Richa Panai is an actress who appears in Mollywood, Tollywood, Bollywood and various ads. Richa Panai came to prominence as a model in advertisements for the Indian jewellery company Bhima Jewellery.

==Career==
Richa was brought up in Lucknow. Since her school days, she wanted to be an actress. After completing her 12th Standard she won the Miss Lucknow title after which she decided to get into modelling. However, initial days of modelling was a struggle.

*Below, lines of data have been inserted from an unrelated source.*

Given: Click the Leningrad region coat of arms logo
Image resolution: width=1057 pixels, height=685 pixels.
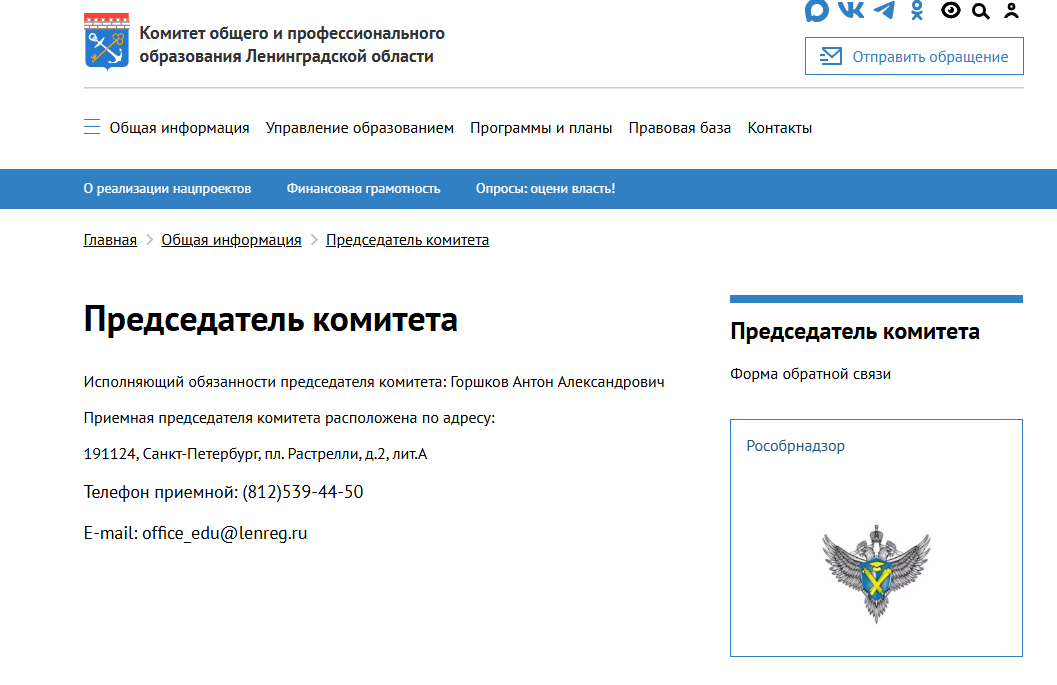Looking at the screenshot, I should [x=107, y=42].
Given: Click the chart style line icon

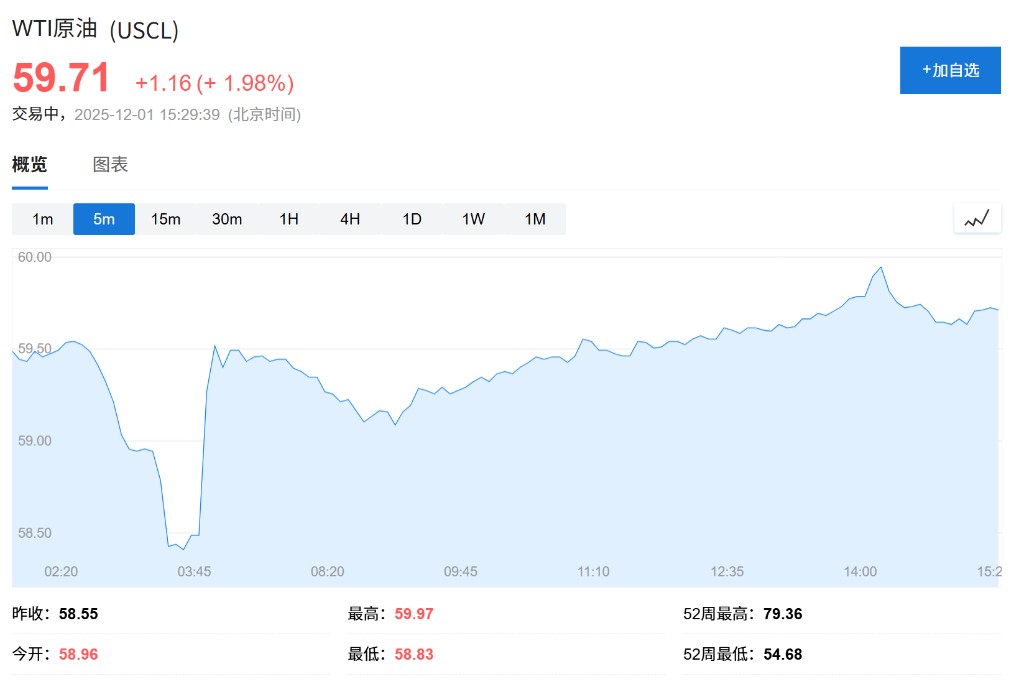Looking at the screenshot, I should pos(977,218).
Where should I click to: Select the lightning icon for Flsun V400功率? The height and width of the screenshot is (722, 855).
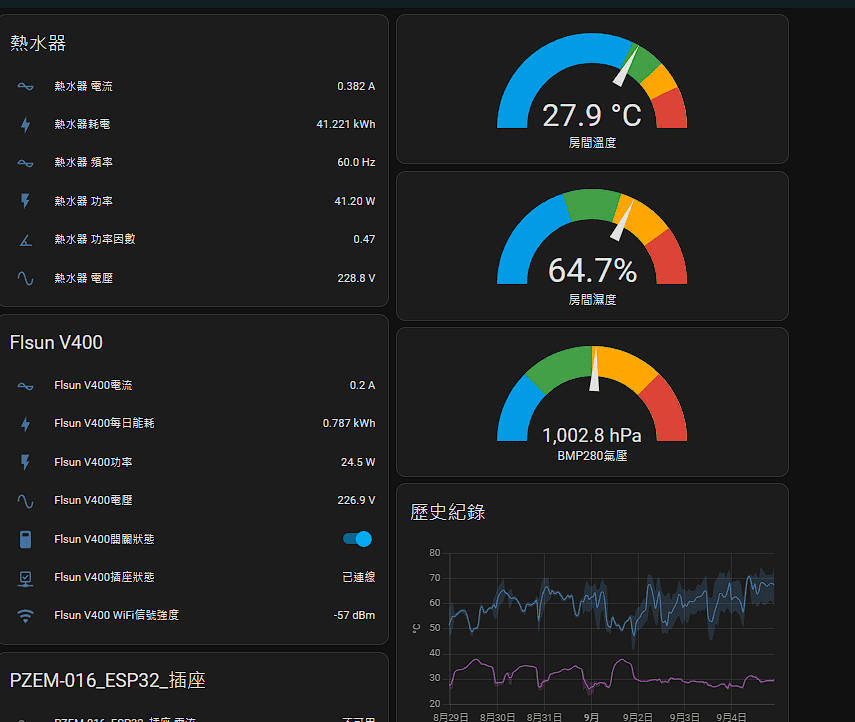click(x=25, y=462)
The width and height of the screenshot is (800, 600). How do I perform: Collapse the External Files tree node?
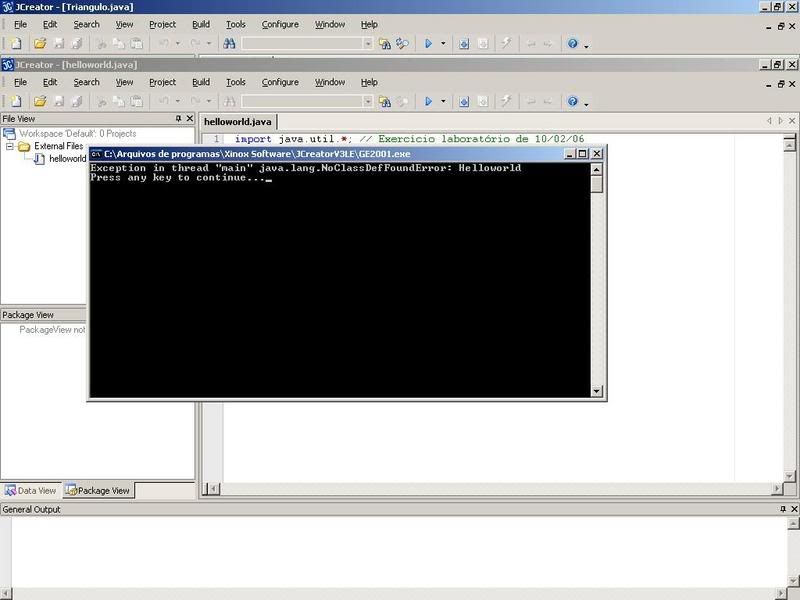tap(10, 146)
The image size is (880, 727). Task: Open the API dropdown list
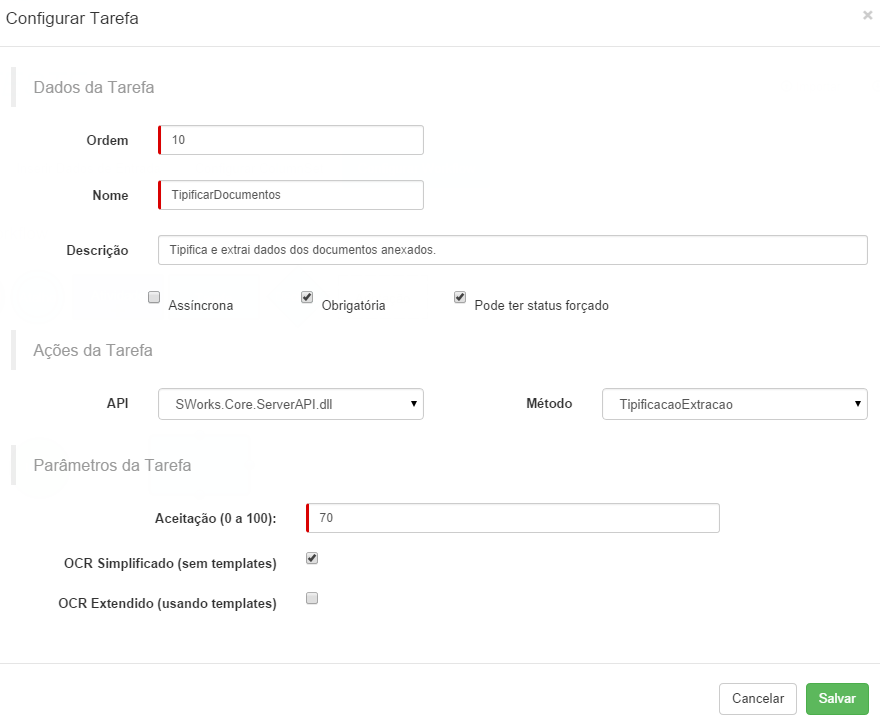coord(291,404)
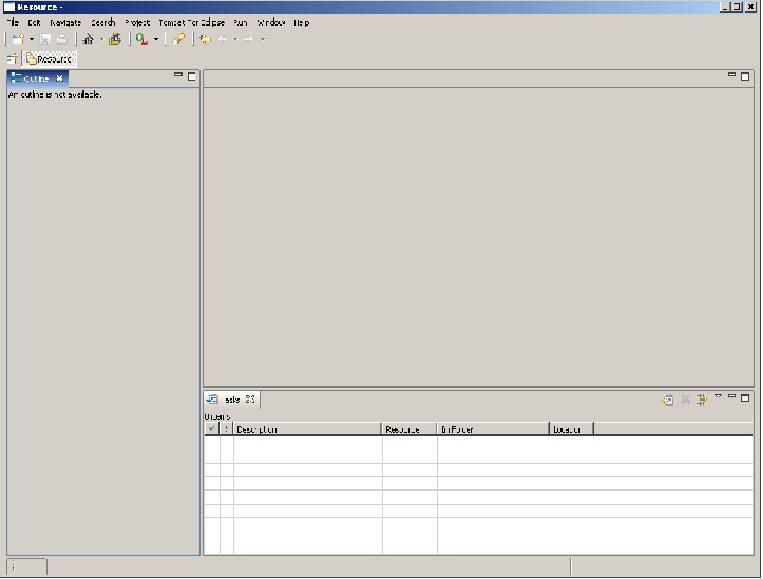Click the Add Task icon in Tasks view
Viewport: 763px width, 579px height.
click(668, 400)
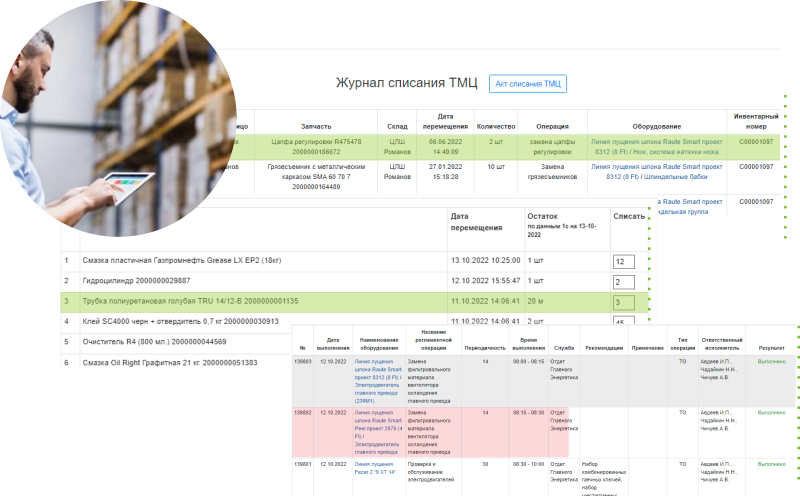
Task: Click write-off quantity field containing 12
Action: tap(623, 261)
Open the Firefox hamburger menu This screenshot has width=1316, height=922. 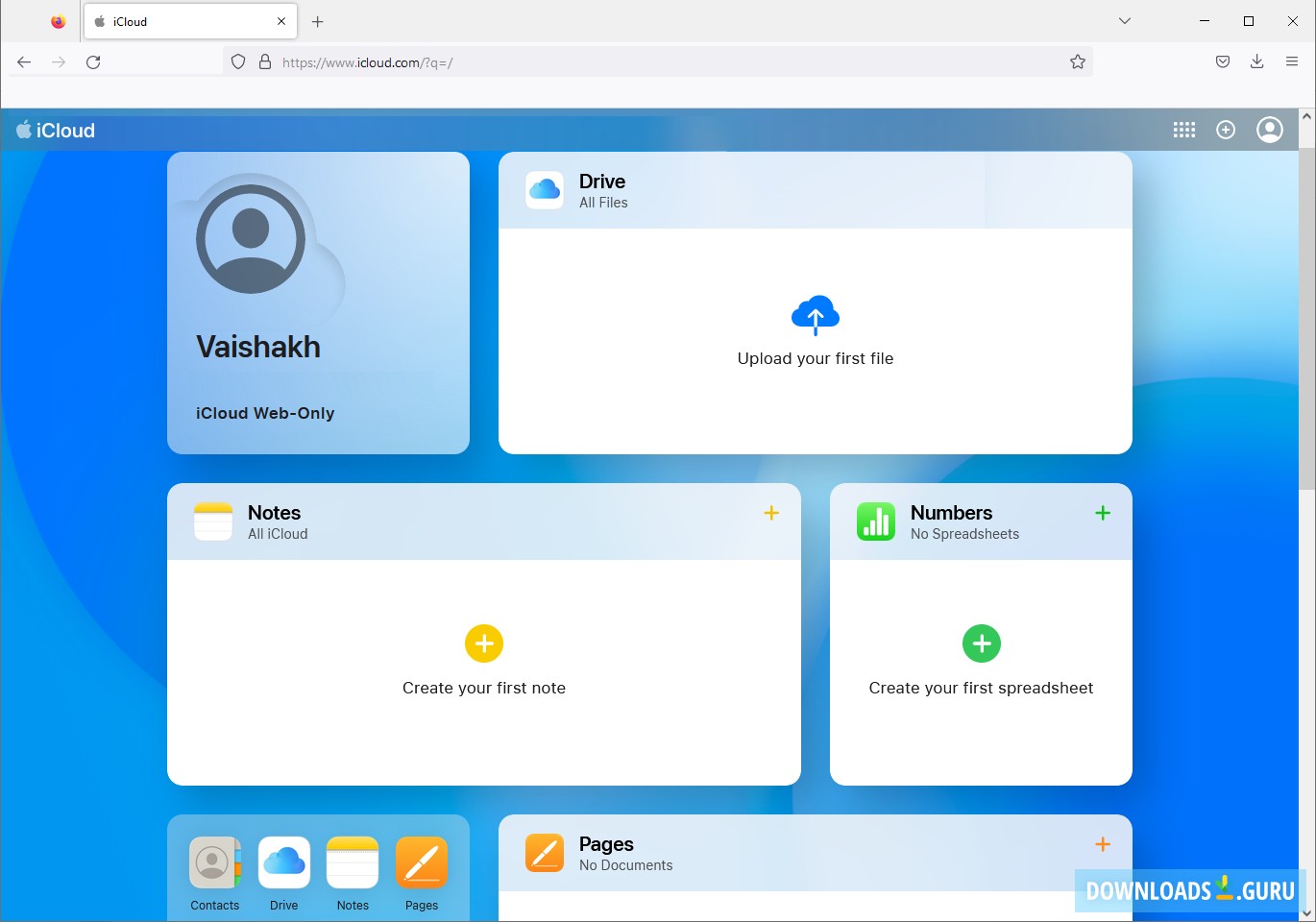1292,61
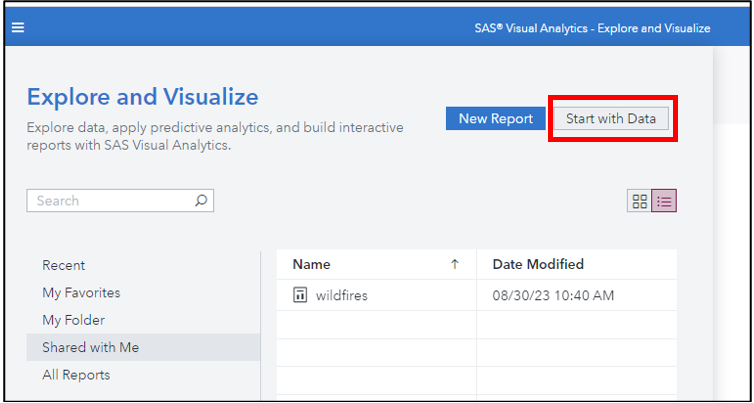
Task: Open the wildfires report
Action: [341, 295]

After she did a correspondence course and graduated from Delhi University, she became an air hostess with Kingfisher Airlines. Jabbar Kalarakkal gave her first ad film. She starred in a few Malayalam ads and soon, she made her film debut too.

She made her debut in the 2011 Malayalam film Vaadamalli. In the same year, she starred in two other Malayalam films, Bangkok Summer and Sandwich opposite Unni Mukundan and Kunchako Boban respectively. Richa won the Asianet Film Awards for Best New Face of the Year '12 (Female).

She was next seen with Allari Naresh in her first Telugu film Yamudiki Mogudu. She made her debut in Kannada film industry in 2015 and was cast along with Golden Star Ganesh in Buguri. She made her Bollywood debut with Traffic. Ensemble cast of Manoj Bajpayee, Jimmy Shergill, Divya Dutta and others. She was also seen in Telugu movie, Eedu Gold Ehe, starring Sunil.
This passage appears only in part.